The doctor comes in. The doctor who has followed Andrew's condition for more than two years looks down at the paperwork he's holding and says -- you guessed it -- "so, we're going to put the tube in his right ear."
I wheel around on him. "No, his left ear. He has only ever had problems with his left ear. The hearing loss is in his left ear."
He looks stunned and mutters something about going off to check the audiology report. Andrew is breathing in the anesthetic and drifting off when the doctor reenters the operating room, pen in hand. "The hearing loss is on the left," he says authoritatively as he crosses the word "right" off the surgical orders and writes in "left," underlined three times.
It's all I can do not to scream "Well, DUH."
As I leave the operating suite, I look at the schedule of procedures posted on the door. It's right there. "Grant, Andrew -- RT ear."

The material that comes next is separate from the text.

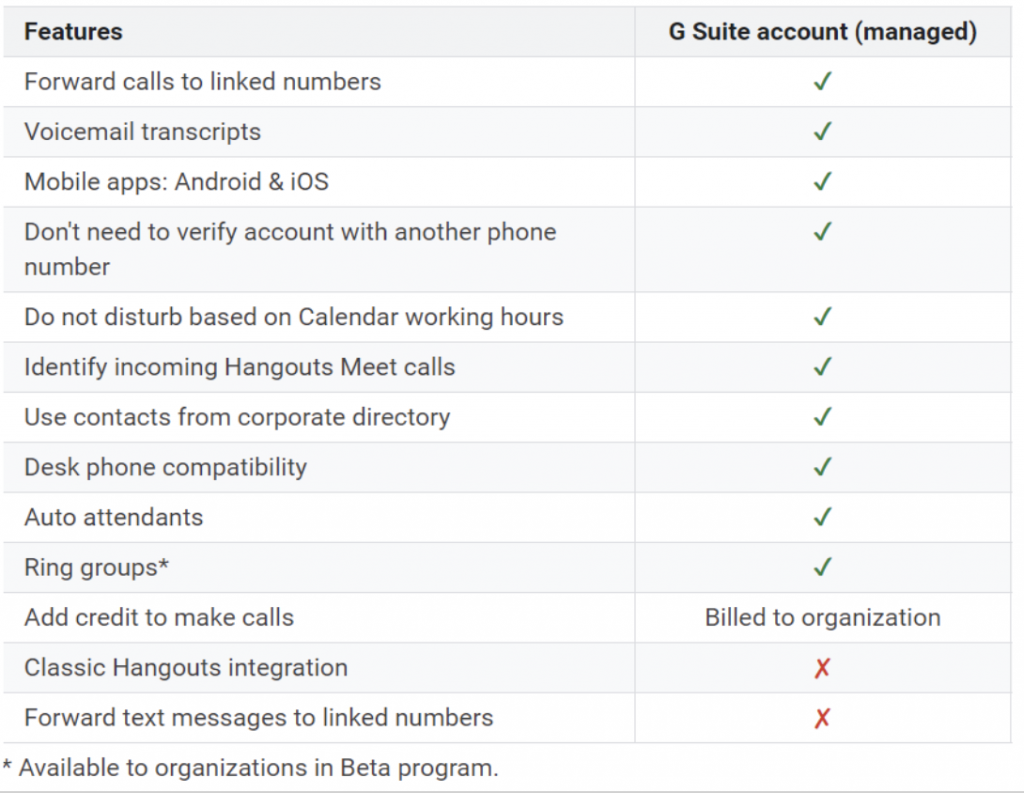Click checkmark for Do not disturb Calendar hours
This screenshot has height=793, width=1024.
[822, 317]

I walk to the waiting room shaking, knowing that if my training as a journalist hadn't taught me to question authority, if I were just a little more intimidated by people in surgical scrubs, if I didn't speak English fluently, my son would have had a perfectly normal ear operated on.

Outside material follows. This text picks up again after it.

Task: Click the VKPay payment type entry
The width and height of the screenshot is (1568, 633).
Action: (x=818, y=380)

We want to trust doctors, especially when there's something wrong with a child. And we should trust doctors: Trust but verify.
It's understandable that so many of us fall into Lazarus syndrome: the belief that doctors are godlike miracle workers who should never be questioned. It's certainly easier to believe that than to worry that they're making mistakes. But heck, we question the checker at the Giant if we think we're being overcharged. Why wouldn't you question the doctor who is about to cut into your child?
What happened to Andrew doesn't even count in Clarke's statistics of three wrong-side surgical errors a day, because his case was a "near miss."
In a recent study, Clarke focused on these almost-mistakes. "We looked at near misses and compared them with events that did not get caught and went on to produce wrong-site surgery. The number one action that prevented the error from actually occurring was the patient or a family surrogate speaking up," Clarke said. "Family was far and away the best source of corrective information."
Asking questions -- and getting answers that you understand and are comfortable with -- is especially important with children. Whether your child is 12 months or 12 years, he is counting on you, the parent, to be his advocate.
Epilogue: So the obvious question is: Is Andrew still in the care of the doctor who nearly made this mistake? The perhaps surprising answer is yes. In fact, I think I know how the mistake may have started.
Andrew's regular ear doctor was sick the day of his last appointment before the surgery, and so he was seen by a doctor who didn't know his case. Perhaps in writing up her notes, she wrote "right" instead of "left." Or maybe the scheduling nurse wrote it down wrong. Wherever the mistake occurred, it went unnoticed by anyone but me and snowballed when medical staff and nurses failed to question the doctor.
Does that make it excusable? No. But it makes it understandable. One of the standards Clarke is pushing for is to ensure that all the documentation for a patient is consistent and that no medical professional relies just on the most recent piece of paper. Errors "occasionally occur in writing down the information on the medical record," Clarke said. This standard could have prevented the situation with Andrew, because his quite-thick medical record clearly documented the problem was with his left ear.
The best advice I ever got on this topic came from my pediatrician, a wonderful woman who is both doctor and mom. "Never let any medical professional say something about your child that doesn't seem right to you. No doctor will ever know your child as well as you do."